2. Execution phase: This involves project management, sourcing, setting timelines, engineering, fabrication, preparing construction documents, drawing elevations, material selection, and ordering. Then we do the installation, window treatments, and finally, the core of the project – furnishings and art curation.
Once you start a project with us, we are with you from the beginning until the end.
How do you choose contractors and architects? What’s your mindset about that?
Since 2015, we have worked with so many different tradespeople and vendors. Some still work with us, some we’ve outgrown, and others we’ve let go because we were unsatisfied with their services. We constantly strive to find reliable contractors who align exactly with our process, pay attention to detail, and provide high-quality service. We also maintain a portfolio of vendors who offer services at various price points. This way, we can quickly assemble the perfect teams to suit all budgets.
What strategies do you employ to determine and stick to a budget?
Some clients are forthright about their budget, and some are unable to come up with one. This is where education comes in. First, we request a wish list and determine the budget accordingly. We also show some alternate designs and gauge if the client is comfortable with spending. Once we have a ballpark number the client agrees with, we establish the floor plan and provide another rough estimate based on their choices. Usually, we start with a generous number, and if it’s above their budget, we try to cut the scope and manage needs. We don’t go into material selection until the budget is approved.
How has COVID-19 affected the way you design or manage projects?

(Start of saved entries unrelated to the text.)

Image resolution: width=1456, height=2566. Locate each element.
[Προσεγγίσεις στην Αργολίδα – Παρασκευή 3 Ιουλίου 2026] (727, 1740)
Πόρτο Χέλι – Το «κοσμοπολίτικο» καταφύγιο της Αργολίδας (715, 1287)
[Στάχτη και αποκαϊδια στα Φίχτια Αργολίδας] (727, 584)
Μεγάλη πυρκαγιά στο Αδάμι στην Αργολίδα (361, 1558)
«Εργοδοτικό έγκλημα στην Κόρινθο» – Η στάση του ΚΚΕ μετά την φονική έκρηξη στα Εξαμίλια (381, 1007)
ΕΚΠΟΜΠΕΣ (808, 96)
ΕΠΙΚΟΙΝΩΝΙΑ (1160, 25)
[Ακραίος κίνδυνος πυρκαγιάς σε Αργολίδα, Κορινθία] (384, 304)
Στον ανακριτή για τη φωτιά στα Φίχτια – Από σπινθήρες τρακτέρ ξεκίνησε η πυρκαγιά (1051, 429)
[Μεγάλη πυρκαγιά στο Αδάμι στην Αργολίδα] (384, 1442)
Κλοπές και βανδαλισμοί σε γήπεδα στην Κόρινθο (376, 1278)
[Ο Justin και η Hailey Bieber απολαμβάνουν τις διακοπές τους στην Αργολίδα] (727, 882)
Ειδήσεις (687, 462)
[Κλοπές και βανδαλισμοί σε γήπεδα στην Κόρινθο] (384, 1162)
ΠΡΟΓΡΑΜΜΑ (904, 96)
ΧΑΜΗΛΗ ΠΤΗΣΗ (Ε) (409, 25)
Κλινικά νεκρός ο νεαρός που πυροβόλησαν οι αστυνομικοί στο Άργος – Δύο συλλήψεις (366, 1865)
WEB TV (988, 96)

Lead times have become a big part of the decisions we make. When selecting materials, we ask vendors not to show us anything that will take more than 10-12 weeks to receive, as it will affect our project timeline. As a rule, we don’t give our clients a start date until we are sure of getting all the materials on time. We start the project only when we are confident we have everything lined up. At that point, we encourage clients to start the project immediately because items might be out of stock or become more expensive if we delay. We want to be in and out as quickly as possible. The more we can anticipate, the better the outcome of the project.
What is your mindset about contractors working with designers?
Contractors should work with designers who are a good fit for themselves and the client. We see more and more contractors realizing the benefits of having an interior designer on the team. When a contractor approaches my design studio, I always ask, “How do you want me to work with you so that we can complete the project on time?” I make sure our processes are aligned so we work together as a team in the client’s best interests.
What advice do you have for contractors who want to grow their business?
If you love your job and are passionate about what you do, it won’t seem like work. You’ll have lots of fun and that, in turn, will help you grow your company. As a designer, I don’t think just about the numbers. I think about serving my clients and making them happy, which is such a rewarding experience. Everything else falls into place!